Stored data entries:
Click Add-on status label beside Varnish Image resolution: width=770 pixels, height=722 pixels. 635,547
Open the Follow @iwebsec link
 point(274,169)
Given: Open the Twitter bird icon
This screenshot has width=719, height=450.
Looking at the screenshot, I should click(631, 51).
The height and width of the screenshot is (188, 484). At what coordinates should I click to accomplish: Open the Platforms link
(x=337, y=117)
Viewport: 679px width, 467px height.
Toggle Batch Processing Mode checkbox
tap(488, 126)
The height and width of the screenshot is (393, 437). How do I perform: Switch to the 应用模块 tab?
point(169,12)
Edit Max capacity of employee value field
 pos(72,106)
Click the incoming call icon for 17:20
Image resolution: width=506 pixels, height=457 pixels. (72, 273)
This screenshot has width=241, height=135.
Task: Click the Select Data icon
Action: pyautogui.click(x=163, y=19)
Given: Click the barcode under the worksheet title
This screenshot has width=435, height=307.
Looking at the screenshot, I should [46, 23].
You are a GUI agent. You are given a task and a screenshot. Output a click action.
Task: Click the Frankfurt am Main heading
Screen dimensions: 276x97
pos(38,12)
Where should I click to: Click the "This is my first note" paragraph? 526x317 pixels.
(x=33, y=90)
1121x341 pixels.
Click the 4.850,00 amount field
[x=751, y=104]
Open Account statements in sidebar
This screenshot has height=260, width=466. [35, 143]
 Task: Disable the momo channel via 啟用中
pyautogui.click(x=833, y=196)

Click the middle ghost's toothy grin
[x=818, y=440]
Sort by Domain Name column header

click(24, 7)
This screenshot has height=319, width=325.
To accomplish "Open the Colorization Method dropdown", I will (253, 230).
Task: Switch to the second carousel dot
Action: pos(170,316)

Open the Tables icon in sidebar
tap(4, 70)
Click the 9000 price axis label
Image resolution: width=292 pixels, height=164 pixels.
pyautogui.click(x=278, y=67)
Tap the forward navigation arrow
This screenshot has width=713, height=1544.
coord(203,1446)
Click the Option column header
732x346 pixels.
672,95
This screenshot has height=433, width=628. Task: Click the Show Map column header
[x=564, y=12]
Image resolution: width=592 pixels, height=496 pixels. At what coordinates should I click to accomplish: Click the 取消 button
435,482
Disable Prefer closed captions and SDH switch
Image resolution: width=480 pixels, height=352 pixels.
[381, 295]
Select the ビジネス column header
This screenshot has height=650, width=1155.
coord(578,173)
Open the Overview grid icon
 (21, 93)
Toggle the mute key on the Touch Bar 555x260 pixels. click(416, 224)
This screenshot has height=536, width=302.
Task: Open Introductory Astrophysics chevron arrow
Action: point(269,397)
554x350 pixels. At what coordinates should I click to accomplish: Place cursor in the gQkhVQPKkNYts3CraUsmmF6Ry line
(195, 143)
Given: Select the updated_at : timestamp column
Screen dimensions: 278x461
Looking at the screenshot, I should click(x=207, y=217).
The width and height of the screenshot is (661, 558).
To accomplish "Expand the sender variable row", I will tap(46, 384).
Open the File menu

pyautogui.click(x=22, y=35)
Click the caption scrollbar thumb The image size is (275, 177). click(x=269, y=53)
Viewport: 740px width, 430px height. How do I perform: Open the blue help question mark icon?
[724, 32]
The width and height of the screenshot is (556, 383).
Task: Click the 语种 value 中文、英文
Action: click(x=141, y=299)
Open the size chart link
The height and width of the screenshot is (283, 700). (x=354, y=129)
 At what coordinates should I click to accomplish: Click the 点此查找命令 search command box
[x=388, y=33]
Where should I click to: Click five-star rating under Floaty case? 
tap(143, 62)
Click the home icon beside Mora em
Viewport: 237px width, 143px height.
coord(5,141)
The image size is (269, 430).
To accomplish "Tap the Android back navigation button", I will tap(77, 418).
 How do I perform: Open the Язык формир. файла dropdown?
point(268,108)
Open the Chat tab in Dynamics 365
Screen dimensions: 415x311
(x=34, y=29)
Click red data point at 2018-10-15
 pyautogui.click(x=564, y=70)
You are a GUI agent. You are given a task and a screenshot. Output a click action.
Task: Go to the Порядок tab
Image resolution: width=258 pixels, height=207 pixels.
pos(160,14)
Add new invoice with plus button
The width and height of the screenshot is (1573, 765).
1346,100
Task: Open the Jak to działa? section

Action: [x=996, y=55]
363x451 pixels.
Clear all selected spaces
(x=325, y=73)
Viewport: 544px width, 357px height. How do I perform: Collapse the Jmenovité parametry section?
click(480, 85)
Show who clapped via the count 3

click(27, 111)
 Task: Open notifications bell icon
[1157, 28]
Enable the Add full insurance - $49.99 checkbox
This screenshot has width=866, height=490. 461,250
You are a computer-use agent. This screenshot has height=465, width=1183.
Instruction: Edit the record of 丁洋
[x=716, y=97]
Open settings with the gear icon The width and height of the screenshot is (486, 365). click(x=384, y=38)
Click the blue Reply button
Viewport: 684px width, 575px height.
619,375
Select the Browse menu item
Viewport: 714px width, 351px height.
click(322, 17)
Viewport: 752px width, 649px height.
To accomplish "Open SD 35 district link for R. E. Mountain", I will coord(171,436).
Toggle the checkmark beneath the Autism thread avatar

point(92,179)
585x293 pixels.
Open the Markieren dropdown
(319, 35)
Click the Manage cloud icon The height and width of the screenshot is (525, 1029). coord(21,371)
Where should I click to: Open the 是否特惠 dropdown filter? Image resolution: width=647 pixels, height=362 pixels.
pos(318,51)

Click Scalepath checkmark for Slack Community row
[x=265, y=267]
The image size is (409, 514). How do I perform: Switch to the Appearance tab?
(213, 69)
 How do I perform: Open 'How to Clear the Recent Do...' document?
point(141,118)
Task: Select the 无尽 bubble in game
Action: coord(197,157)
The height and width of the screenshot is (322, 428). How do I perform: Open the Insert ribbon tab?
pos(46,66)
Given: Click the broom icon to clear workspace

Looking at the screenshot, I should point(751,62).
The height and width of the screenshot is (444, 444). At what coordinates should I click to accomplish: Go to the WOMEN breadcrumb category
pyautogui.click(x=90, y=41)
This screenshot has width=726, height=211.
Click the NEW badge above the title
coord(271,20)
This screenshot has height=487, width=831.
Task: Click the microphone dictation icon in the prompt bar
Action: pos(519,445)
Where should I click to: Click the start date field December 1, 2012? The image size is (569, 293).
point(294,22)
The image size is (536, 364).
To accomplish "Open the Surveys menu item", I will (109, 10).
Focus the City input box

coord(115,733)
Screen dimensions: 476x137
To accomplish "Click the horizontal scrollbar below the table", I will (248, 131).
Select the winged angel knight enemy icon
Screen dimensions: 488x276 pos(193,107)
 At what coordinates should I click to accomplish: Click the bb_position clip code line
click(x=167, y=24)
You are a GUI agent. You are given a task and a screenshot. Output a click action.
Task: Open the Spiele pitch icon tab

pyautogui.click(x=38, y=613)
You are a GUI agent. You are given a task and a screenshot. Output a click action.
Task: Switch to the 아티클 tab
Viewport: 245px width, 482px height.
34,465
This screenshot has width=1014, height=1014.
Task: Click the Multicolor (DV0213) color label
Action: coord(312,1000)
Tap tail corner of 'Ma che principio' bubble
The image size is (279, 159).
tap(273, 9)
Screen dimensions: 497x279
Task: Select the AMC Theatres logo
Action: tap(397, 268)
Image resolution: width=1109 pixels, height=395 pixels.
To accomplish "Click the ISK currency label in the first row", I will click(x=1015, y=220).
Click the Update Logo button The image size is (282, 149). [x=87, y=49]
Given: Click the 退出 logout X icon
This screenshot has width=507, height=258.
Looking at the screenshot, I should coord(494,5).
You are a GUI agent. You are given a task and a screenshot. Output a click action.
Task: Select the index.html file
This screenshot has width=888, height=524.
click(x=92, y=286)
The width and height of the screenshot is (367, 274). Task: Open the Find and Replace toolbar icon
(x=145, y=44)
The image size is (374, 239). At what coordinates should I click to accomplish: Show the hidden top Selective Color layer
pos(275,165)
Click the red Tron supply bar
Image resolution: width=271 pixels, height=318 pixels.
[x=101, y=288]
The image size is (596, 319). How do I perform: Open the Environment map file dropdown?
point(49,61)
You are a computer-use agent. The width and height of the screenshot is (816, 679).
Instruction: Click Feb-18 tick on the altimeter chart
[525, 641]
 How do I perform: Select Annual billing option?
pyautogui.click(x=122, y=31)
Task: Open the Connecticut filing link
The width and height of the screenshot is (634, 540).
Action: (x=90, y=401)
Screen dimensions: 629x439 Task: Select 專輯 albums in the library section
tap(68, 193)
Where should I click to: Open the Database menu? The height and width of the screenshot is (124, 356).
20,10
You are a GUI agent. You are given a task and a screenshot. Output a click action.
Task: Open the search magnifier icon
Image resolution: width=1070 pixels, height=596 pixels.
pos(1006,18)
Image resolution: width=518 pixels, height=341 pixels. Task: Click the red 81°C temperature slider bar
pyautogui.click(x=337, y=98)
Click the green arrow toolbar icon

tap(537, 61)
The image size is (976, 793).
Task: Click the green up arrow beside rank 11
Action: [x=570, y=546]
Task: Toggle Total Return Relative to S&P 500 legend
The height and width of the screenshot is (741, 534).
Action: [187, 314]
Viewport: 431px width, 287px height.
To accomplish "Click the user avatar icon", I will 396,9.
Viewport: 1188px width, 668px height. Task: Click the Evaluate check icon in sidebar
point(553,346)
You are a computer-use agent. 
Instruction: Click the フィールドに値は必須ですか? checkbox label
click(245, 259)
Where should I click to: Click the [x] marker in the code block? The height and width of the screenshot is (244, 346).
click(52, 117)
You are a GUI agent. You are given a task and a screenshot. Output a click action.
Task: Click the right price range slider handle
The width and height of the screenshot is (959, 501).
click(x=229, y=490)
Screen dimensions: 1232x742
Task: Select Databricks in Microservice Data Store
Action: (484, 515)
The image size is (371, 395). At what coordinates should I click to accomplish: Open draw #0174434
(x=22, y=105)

How to complete this task
Whenever the string "computer" turns up in a line above, copy that line out.

Problem solution
You are a computer-use agent. This screenshot has height=465, width=1183.
You are a computer-use agent. The width and height of the screenshot is (816, 679).
You are a computer-use agent. 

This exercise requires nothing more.